Ribka mengaku, dirinya memiliki banyak teman di China. Dari informasi yang Ia himpun, Sinovac bukan termasuk farmasi yang diperhitungkan di China.

"Boleh dibilang rongsok lah," kata Ribka.

Sehingga, Ia melanjutkan, "kenapa Merah Putih (vaksin yang tengah berproses di Eijkman) tidak kita seriuskan saja?".

Ribka mengaku mendapat teguran di internal partai karena sikap tegasnya menolak vaksin, tapi Ia menegaskan, persoalan vaksin adalah persoalan rakyat dan Ia adalah wakil rakyat. Dan menurutnya, sumber daya (keuangan) negara, sebaiknya tak dijadikan untuk berbisnis dengan rakyat.

"Kalau APBN dibuat bisnis ya lucu aja," kata Ribka.

Ia kemudian menyinggung pernyataan Bio Farma yang tak berkenan mengalami kerugian. Padahal menurut Ribka, Bio Farma sebagai perusahaan BUMN, sepatutnya berkenan mengalami kerugian selama hal itu untuk rakyat.

"Statement-nya Bio Farma jelas, Bio Farma nggak mau rugi. Mana ada cerita rugi buat rakyat," kata Ribka.

Dalam rapat sebelumnya, Ribka tegas menolak vaksin karena baginya keamanan dan kemanjuran vaksin harus jelas terlebih dahulu. Selain memang, tak boleh ada unsur negara berbisnis vaksin dengan kesehatan rakyat. Ketegasannya berujung nyinyiran rekan sejawat.

"Di (grup, red) WA fraksi saya, nyinyir semua. Saya bilang pasti milih yang dua jutaan rupiah toh," kata Ribka.

Dalam rapat Selasa kemarin, Ribka memang mengemukakan perbedaan harga vaksin dari varian vaksin yang namanya beredar. Ia mempertanyakan, berapa harga vaksin yang digratiskan oleh pemerintah.
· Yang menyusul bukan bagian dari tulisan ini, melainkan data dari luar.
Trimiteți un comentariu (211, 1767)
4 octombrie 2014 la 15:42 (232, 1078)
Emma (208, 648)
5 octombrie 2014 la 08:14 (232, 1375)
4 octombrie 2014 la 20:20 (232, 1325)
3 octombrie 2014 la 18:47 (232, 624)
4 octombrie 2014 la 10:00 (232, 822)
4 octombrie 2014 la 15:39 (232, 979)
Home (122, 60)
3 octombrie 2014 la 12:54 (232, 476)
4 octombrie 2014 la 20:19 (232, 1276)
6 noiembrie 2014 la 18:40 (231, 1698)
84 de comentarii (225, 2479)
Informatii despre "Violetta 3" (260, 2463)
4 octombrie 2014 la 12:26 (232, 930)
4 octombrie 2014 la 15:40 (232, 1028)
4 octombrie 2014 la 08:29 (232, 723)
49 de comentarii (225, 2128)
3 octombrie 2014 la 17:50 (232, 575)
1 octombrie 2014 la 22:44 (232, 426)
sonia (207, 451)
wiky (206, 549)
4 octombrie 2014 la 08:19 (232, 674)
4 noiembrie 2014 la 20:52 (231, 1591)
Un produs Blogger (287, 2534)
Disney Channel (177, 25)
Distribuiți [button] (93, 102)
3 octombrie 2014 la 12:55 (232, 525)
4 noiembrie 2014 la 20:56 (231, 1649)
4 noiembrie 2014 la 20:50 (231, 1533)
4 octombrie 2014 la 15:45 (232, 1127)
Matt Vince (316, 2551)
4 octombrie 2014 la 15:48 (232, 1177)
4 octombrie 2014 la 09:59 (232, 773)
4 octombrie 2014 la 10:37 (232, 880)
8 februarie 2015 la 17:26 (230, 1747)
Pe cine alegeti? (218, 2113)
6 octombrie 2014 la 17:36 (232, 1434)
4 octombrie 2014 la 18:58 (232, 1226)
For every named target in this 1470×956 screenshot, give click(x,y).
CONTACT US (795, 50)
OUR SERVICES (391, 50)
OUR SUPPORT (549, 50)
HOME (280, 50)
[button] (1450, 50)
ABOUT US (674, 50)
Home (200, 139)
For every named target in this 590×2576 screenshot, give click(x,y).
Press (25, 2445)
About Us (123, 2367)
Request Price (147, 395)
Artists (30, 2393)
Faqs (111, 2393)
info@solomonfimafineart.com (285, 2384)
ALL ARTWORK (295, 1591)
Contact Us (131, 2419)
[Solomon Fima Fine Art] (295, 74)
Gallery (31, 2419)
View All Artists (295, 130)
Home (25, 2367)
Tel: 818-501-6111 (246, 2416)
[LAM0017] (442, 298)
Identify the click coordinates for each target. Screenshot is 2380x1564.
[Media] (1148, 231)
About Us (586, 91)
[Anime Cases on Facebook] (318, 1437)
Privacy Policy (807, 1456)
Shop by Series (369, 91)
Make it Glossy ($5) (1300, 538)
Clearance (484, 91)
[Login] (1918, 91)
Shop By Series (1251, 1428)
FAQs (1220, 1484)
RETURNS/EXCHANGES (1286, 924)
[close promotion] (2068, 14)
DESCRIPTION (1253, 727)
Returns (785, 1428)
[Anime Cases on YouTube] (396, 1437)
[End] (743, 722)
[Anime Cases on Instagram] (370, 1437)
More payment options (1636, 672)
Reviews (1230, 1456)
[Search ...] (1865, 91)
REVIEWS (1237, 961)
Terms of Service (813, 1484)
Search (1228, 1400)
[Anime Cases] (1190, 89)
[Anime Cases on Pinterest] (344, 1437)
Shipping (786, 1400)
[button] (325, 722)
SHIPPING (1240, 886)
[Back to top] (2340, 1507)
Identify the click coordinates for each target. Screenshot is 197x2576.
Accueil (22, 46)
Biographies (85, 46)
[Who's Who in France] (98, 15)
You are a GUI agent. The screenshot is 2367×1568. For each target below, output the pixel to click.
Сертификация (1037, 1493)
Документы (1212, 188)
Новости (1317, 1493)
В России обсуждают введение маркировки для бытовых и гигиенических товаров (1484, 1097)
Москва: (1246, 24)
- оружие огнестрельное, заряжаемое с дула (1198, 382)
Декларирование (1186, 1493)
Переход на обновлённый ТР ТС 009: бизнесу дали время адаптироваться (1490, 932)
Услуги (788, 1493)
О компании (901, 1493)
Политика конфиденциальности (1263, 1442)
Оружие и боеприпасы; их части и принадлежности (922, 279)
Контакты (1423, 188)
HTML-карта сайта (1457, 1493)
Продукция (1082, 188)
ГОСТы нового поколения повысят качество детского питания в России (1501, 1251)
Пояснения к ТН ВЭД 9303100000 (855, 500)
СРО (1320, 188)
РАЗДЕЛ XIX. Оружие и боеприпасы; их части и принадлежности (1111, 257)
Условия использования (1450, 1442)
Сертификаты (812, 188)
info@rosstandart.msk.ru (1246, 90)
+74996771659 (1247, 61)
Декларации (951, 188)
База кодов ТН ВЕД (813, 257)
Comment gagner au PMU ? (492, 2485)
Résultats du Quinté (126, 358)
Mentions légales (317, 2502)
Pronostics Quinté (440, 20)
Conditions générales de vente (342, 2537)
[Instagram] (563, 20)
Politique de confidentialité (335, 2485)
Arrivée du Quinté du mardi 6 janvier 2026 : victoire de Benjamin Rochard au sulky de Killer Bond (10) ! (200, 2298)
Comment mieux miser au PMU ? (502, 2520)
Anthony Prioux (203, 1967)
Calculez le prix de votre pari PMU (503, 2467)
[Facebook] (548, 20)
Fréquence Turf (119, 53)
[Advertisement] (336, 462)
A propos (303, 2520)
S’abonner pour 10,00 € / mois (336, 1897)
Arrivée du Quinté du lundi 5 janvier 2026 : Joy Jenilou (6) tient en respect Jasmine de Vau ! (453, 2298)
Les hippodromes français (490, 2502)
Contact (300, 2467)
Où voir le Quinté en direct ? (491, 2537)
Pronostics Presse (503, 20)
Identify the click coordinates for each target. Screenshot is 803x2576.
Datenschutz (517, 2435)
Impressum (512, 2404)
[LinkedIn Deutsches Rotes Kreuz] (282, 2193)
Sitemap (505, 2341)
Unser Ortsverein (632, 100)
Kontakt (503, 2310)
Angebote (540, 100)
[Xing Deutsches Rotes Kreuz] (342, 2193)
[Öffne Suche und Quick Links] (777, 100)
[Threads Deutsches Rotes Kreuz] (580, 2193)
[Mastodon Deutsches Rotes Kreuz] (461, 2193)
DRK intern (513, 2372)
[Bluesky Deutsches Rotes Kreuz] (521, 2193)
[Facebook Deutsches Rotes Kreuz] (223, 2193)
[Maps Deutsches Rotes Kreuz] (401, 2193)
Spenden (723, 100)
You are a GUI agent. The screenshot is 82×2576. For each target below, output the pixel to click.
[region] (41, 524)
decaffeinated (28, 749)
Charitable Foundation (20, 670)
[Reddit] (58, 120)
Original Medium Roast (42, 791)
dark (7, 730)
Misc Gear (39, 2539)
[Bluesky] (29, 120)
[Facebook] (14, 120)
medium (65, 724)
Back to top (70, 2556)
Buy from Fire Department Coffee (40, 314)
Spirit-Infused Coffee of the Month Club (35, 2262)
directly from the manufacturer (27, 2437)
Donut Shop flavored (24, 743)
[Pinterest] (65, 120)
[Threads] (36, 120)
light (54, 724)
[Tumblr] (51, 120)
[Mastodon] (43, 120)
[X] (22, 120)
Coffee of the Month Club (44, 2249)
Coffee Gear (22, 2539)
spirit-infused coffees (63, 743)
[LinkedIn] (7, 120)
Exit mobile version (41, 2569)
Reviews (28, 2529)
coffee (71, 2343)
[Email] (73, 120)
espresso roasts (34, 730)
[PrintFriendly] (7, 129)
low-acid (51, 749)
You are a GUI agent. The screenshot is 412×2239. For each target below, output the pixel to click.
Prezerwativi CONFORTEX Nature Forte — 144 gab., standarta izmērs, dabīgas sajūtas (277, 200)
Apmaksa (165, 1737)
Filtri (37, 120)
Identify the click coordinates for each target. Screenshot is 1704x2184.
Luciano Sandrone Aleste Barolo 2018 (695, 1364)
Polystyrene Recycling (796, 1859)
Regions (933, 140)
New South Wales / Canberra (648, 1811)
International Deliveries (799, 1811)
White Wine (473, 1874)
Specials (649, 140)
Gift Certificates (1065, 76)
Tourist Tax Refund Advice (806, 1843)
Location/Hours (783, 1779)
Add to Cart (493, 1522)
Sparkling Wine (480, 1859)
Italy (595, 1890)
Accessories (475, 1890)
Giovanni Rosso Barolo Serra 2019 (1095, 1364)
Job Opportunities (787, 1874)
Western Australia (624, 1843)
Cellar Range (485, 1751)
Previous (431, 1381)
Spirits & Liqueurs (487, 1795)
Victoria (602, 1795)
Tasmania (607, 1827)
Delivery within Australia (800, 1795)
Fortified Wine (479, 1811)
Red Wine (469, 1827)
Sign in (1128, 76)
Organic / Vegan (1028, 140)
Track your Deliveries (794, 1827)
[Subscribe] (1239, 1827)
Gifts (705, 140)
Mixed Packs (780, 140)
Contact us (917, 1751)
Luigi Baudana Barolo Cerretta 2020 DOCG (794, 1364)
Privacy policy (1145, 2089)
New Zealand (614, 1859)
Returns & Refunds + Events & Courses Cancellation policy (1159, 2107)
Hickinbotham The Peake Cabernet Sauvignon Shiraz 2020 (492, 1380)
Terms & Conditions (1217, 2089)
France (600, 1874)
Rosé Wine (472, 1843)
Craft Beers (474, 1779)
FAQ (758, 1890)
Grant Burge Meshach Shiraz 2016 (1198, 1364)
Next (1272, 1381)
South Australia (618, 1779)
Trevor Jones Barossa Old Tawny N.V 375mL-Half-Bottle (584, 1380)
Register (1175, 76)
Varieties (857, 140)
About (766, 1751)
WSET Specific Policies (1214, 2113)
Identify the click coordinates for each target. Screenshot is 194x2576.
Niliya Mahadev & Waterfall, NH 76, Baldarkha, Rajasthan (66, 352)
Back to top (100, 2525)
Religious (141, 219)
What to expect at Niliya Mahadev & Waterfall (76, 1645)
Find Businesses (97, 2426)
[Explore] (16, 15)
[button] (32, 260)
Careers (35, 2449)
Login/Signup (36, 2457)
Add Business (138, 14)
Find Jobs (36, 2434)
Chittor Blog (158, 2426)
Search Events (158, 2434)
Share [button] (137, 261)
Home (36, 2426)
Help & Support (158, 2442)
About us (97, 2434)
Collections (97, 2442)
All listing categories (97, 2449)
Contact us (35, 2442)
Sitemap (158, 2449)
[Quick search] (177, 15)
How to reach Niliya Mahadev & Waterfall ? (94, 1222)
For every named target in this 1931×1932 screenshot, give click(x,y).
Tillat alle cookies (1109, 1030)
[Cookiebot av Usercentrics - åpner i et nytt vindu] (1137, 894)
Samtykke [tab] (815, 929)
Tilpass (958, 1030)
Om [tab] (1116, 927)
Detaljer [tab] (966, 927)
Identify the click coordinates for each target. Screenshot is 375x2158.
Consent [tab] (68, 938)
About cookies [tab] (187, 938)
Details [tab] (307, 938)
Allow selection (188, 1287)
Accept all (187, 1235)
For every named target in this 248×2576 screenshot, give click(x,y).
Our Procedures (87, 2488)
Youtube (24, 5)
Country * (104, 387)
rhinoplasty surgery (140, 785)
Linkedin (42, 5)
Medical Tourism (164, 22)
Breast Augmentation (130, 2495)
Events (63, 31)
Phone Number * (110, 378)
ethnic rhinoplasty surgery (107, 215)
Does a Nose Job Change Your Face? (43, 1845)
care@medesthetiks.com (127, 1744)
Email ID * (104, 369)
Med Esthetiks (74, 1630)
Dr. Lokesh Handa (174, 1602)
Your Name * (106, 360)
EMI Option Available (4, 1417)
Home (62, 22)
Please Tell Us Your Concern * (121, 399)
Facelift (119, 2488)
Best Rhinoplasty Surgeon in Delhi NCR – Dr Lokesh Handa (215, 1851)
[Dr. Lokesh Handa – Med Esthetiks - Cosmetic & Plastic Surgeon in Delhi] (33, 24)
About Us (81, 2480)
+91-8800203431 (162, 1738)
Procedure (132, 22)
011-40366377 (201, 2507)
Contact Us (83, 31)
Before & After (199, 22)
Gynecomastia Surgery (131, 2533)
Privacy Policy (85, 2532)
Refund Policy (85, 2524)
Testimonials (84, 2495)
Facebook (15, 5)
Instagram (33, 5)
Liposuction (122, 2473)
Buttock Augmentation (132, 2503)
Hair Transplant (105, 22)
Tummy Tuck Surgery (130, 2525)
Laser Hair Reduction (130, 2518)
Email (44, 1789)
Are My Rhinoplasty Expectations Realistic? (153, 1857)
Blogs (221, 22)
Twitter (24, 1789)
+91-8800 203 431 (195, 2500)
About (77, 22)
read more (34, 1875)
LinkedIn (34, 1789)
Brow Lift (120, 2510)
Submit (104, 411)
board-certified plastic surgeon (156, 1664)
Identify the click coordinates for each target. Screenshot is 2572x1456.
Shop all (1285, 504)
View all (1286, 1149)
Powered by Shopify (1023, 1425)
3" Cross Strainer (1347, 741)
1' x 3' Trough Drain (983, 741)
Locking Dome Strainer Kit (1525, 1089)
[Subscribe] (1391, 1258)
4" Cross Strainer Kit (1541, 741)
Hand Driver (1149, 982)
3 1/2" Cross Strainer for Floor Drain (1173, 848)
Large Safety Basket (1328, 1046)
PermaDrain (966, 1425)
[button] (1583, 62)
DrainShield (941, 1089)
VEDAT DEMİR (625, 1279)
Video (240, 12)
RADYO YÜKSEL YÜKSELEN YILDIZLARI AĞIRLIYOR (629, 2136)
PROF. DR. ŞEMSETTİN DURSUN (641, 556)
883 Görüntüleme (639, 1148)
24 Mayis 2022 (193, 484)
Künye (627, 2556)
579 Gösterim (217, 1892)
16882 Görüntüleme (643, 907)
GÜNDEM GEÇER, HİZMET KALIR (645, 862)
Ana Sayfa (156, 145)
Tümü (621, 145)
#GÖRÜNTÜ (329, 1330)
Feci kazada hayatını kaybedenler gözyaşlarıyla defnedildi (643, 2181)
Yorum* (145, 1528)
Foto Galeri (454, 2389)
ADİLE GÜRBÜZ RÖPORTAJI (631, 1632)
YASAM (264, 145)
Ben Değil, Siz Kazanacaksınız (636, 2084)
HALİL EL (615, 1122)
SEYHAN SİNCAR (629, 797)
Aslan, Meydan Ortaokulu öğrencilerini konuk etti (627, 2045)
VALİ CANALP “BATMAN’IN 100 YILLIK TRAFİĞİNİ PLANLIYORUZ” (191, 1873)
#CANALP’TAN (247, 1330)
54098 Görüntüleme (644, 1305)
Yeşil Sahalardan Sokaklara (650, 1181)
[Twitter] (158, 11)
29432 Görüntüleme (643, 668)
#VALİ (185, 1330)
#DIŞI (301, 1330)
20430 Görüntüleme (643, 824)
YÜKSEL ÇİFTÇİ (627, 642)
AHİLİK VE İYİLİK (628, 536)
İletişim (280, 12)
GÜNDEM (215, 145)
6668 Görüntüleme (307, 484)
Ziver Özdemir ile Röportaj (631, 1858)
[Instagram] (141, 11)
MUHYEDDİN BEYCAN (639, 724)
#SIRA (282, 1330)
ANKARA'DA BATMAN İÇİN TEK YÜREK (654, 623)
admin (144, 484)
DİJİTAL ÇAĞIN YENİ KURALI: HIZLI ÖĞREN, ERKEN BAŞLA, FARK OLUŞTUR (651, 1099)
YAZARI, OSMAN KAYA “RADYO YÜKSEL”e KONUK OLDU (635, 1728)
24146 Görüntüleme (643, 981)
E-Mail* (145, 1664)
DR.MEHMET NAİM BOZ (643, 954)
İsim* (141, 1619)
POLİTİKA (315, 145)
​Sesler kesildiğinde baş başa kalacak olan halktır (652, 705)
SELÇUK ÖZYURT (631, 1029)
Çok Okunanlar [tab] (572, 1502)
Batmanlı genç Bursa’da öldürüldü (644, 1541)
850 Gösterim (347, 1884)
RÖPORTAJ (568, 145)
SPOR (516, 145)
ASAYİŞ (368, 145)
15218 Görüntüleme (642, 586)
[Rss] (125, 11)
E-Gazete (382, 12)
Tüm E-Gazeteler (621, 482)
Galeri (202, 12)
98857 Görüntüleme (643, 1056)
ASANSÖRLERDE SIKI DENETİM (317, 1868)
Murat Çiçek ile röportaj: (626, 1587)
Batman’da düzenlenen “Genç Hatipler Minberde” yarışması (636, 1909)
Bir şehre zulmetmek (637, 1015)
"Wong ada yang Rp584 ribu, ada yang Rp292 ribu, ada yang Rp116 ribu, ada yang Rp540 ribu, sampai Rp1,8 jutaan dan Rp2.100 ribuan. Pasti yang murah kalau orang miskin," kata Ribka dalam rapat, Selasa, kemarin.

Pantauan GoNews.co, salah satu legislator fraksi partai Demokrat yang hadir dalam rapat Rabu itu juga akhirnya menyatakan pentingnya Kemenkes mengantisipasi penolakan warga terhadap vaksinasi vaksin Sinovac.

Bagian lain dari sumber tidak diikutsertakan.